EXCERPT:

━━━━━━

How To Calculate Your Actual Investment Performance

Quick, do you know how much your investments earned last year? Are you certain? Well, if you relied on traditional methods to calculate your returns, you could be off, way off. The method most people use to calculate portfolio returns, regardless of the investment type, is by dividing the end value by the initial value; this method is also known as the Holding Period Return (HPR). If you deposited a lump sum, earned interest and/or dividends, and made no additional contributions or withdrawals, then using HPR is appropriate. However, if you are like most people, you make regular contributions to your savings, withdraw money for expenses, or both. In such cases, the HPR results in a less accurate evaluation of returns. The HPR is one of the simplest ways to measure performance, but is also the least accurate when there are cash flows such as additional contributions and withdrawals. When calculating performance, accuracy is critical because performance numbers are necessary to measure whether your investments have met your goals.

A more accurate way to measure performance when there are cash flows is by using the Time Weighted Return (TWR). Assume your portfolio was $100,000 on January 1st and $130,000 on January 31st of the same year and you made no additional deposits/withdrawals to your account; your holding period return would be 30 percent. However, now assume that you started the year with $100,000 in your portfolio, you made a $20,000 deposit on June 15, and the market value of your portfolio was $130,000 at the end of the year; do you know how much you made? As you can see from the table below, using the HPR, you would have calculated a 30 percent return on your portfolio. However, your actual TWR was only 7.39 percent, a significant difference.

━━━━━━

RECORDS PROVIDED:
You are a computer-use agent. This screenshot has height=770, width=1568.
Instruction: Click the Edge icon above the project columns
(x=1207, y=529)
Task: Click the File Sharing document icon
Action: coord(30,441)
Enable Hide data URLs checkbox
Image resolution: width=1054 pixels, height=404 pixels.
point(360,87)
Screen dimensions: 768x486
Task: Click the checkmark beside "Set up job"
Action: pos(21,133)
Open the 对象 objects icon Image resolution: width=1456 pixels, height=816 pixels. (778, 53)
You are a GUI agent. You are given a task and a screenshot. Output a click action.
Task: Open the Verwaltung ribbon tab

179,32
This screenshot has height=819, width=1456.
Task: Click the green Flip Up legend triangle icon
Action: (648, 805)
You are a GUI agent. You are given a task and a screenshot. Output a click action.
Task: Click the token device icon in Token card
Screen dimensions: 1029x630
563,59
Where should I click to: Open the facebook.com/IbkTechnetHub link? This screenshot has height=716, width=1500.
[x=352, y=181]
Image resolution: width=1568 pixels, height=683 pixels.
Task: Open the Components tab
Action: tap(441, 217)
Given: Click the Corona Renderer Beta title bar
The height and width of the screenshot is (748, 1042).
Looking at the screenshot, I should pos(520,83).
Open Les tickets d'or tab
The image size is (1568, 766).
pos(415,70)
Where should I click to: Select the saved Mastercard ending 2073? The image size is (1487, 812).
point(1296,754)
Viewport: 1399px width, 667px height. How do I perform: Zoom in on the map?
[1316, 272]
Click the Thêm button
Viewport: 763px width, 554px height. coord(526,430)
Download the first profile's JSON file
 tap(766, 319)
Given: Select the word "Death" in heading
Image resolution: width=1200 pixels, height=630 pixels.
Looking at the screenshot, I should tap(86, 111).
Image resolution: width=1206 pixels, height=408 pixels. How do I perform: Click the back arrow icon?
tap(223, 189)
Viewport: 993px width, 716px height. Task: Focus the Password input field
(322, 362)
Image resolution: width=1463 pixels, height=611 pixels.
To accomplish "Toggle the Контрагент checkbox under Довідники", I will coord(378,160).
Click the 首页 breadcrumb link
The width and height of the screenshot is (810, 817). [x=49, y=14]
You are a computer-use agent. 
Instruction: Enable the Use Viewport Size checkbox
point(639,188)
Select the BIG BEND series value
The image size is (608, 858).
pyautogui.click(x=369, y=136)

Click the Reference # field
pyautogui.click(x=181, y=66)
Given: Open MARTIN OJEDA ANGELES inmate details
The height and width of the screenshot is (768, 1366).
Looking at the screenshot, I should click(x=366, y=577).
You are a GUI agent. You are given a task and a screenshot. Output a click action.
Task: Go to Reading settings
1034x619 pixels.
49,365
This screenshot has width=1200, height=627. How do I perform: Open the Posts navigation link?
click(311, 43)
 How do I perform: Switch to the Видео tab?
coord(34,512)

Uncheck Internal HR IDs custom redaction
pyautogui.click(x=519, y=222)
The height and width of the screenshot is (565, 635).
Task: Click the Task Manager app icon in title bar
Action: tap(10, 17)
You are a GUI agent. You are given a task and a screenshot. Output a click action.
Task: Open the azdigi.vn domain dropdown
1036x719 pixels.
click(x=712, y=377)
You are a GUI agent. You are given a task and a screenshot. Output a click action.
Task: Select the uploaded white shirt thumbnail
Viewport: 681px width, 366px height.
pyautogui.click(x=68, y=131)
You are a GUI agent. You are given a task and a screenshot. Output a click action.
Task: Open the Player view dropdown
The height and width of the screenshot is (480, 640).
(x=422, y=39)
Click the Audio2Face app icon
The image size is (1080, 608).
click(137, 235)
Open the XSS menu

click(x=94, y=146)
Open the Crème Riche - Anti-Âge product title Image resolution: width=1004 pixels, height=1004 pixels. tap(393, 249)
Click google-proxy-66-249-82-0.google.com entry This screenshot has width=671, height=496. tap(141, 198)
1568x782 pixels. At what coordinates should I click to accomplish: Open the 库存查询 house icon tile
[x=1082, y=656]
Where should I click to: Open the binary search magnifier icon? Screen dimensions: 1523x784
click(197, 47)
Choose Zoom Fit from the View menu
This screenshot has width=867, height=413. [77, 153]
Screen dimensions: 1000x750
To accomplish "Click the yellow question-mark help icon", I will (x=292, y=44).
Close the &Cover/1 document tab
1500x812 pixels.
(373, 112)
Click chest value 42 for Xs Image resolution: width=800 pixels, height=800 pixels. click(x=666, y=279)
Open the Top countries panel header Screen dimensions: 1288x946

━━━━━━

JOB 1:
Can you extract the passage of the investment returns article from "A more accurate" up to and including "a significant difference."?
JOB 2:
Could you copy the rows from their first line up to and including the line with "tap(223, 189)"?
The rows have nothing to do with the investment returns article.

CORRECT RESPONSE 1:
A more accurate way to measure performance when there are cash flows is by using the Time Weighted Return (TWR). Assume your portfolio was $100,000 on January 1st and $130,000 on January 31st of the same year and you made no additional deposits/withdrawals to your account; your holding period return would be 30 percent. However, now assume that you started the year with $100,000 in your portfolio, you made a $20,000 deposit on June 15, and the market value of your portfolio was $130,000 at the end of the year; do you know how much you made? As you can see from the table below, using the HPR, you would have calculated a 30 percent return on your portfolio. However, your actual TWR was only 7.39 percent, a significant difference.

CORRECT RESPONSE 2:
You are a computer-use agent. This screenshot has height=770, width=1568.
Instruction: Click the Edge icon above the project columns
(x=1207, y=529)
Task: Click the File Sharing document icon
Action: coord(30,441)
Enable Hide data URLs checkbox
Image resolution: width=1054 pixels, height=404 pixels.
point(360,87)
Screen dimensions: 768x486
Task: Click the checkmark beside "Set up job"
Action: pos(21,133)
Open the 对象 objects icon Image resolution: width=1456 pixels, height=816 pixels. (778, 53)
You are a GUI agent. You are given a task and a screenshot. Output a click action.
Task: Open the Verwaltung ribbon tab

179,32
This screenshot has height=819, width=1456.
Task: Click the green Flip Up legend triangle icon
Action: (648, 805)
You are a GUI agent. You are given a task and a screenshot. Output a click action.
Task: Click the token device icon in Token card
Screen dimensions: 1029x630
563,59
Where should I click to: Open the facebook.com/IbkTechnetHub link? This screenshot has height=716, width=1500.
[x=352, y=181]
Image resolution: width=1568 pixels, height=683 pixels.
Task: Open the Components tab
Action: tap(441, 217)
Given: Click the Corona Renderer Beta title bar
The height and width of the screenshot is (748, 1042).
Looking at the screenshot, I should pos(520,83).
Open Les tickets d'or tab
The image size is (1568, 766).
pos(415,70)
Where should I click to: Select the saved Mastercard ending 2073? The image size is (1487, 812).
point(1296,754)
Viewport: 1399px width, 667px height. How do I perform: Zoom in on the map?
[1316, 272]
Click the Thêm button
Viewport: 763px width, 554px height. coord(526,430)
Download the first profile's JSON file
 tap(766, 319)
Given: Select the word "Death" in heading
Image resolution: width=1200 pixels, height=630 pixels.
Looking at the screenshot, I should tap(86, 111).
Image resolution: width=1206 pixels, height=408 pixels. How do I perform: Click the back arrow icon?
tap(223, 189)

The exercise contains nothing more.